___ Selected text

'Same Love' singer finds therapy in music

2/7/2018
BY GEOFF BURNS
BLADE STAFF WRITER
  • MaryLambert3-JPG

    Singer-songwriter Mary Lambert.

  • In 2012, Mary Lambert had a mutual friend who worked with rapper Macklemore and DJ/producer Ryan Lewis. They were working on a song for their debut album The Heist called “Same Love,” lyrically about marriage equality, and were in search of a chorus.

    “I was the last resort on that song. They had asked everybody, they asked every gay artist to do this song,” the singer recalled in a phone conversation with The Blade. “Either it didn’t fit or people turned it down. They were on a time crunch and sent me the song [and said], ‘You have a couple of hours, do you want to go in the studio?’ They were on such a tight timeline.

    “They were skeptical. They were like, ‘Who is this crying bitch?’” Lambert said with a small laugh. “But it worked out.”

    Lambert, who was working at three restaurants at the time of the song’s release, quickly saw herself receive Grammy nominations for song and album of the year and was catapulted from her eight-people-a-show average to a performance with pop icon Madonna at the 2014 Grammy Awards seen by millions. As icing on the cake, Capitol Records then expressed interest.

    If You Go:
     
    What: Mary Lambert with special guest Mal Blum 

    Where: Blind Pig, 208 S. First St., Ann Arbor 

    When: 8 p.m. Thursday 

    Admission: $18-$20

    Lambert’s fans know the singer-songwriter was raised in an abusive home in Washington; she survived multiple sexual assaults, attempted suicide when she was 17 years old, and dealt with alcohol and drug abuse before eventually being diagnosed with bipolar disorder.

    But from a very young age, the pop/spoken word artist has written about her past traumas in her music. When she was 9 she learned guitar chords to Britney Spears’ “(You Drive Me) Crazy” and turned it into a lullaby about death, playing it to her Girl Scout troop.

    “All the moms from the troop were crying because I had this very mature voice and I was writing from a raw point of view,” she said. “I distinctly remember that feeling, there is a power in this, and I don’t know what I had just done to these women, but I’m going to use my powers for good.”

    “Secrets,” the opening track from her 2014 Capitol Records debut album Heart on My Sleeve, immediately addresses those things. She sings, “I’ve got bipolar disorder/my [expletive] not in order/I’m overweight/I’m always late.”

    “I feel comfortable talking about all trauma,” she said in advance of her Thursday night appearance at Ann Arbor’s Blind Pig. “What I have to be careful of is the exploitation of my own trauma and making sure there is a function behind it rather than just being like, ‘Here is my really sad story.’ I want there to be a function behind the message and storytelling. I think we should start considering storytelling as a form of a therapy.”

    She later left Capitol Records and raised $20,000 in eight hours using a Kickstarter campaign for her 2017 EP Bold. The project features seven powerful piano-driven pop songs that showcase Lambert using spoken word in “Lay Your Head Down.”

______
___ Data provided

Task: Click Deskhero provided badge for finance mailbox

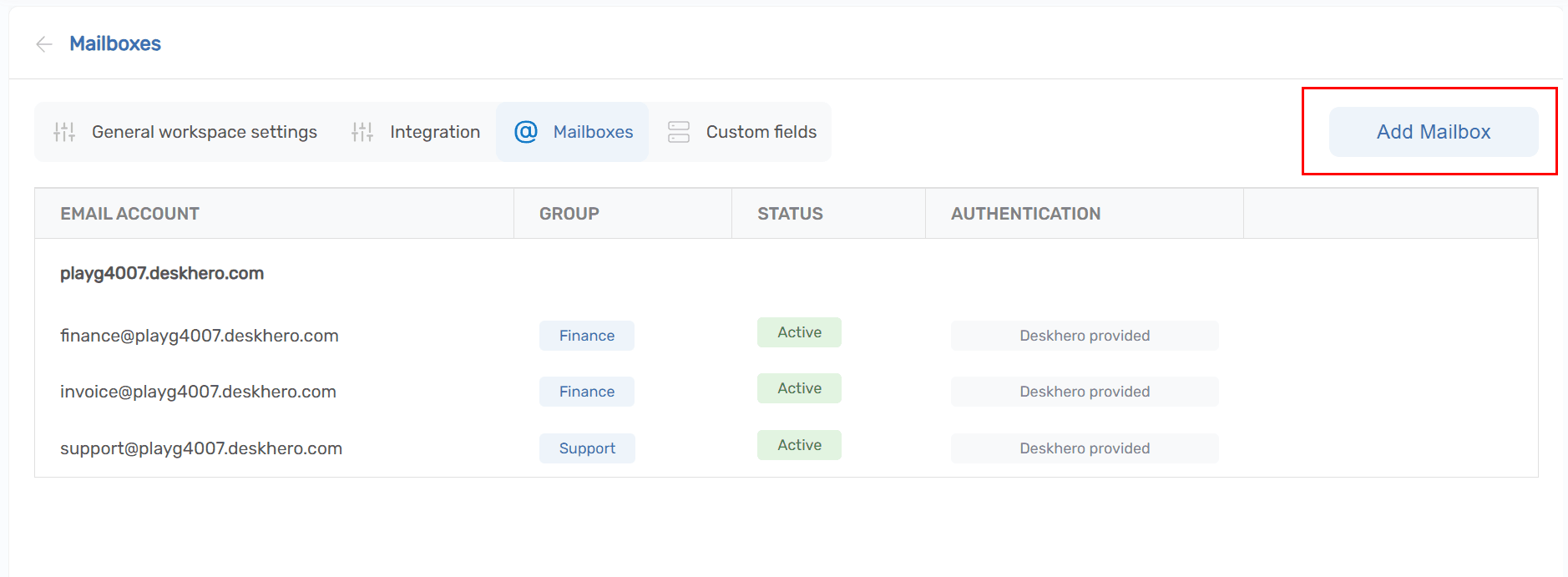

______

> _The task_: In the Mary Lambert article, reproduce word for word the passage that opens with the words containing "When: 8 p.m." and closes with "Girl Scout troop.".

> _Response_:
When: 8 p.m. Thursday 

    Admission: $18-$20

    Lambert’s fans know the singer-songwriter was raised in an abusive home in Washington; she survived multiple sexual assaults, attempted suicide when she was 17 years old, and dealt with alcohol and drug abuse before eventually being diagnosed with bipolar disorder.

    But from a very young age, the pop/spoken word artist has written about her past traumas in her music. When she was 9 she learned guitar chords to Britney Spears’ “(You Drive Me) Crazy” and turned it into a lullaby about death, playing it to her Girl Scout troop.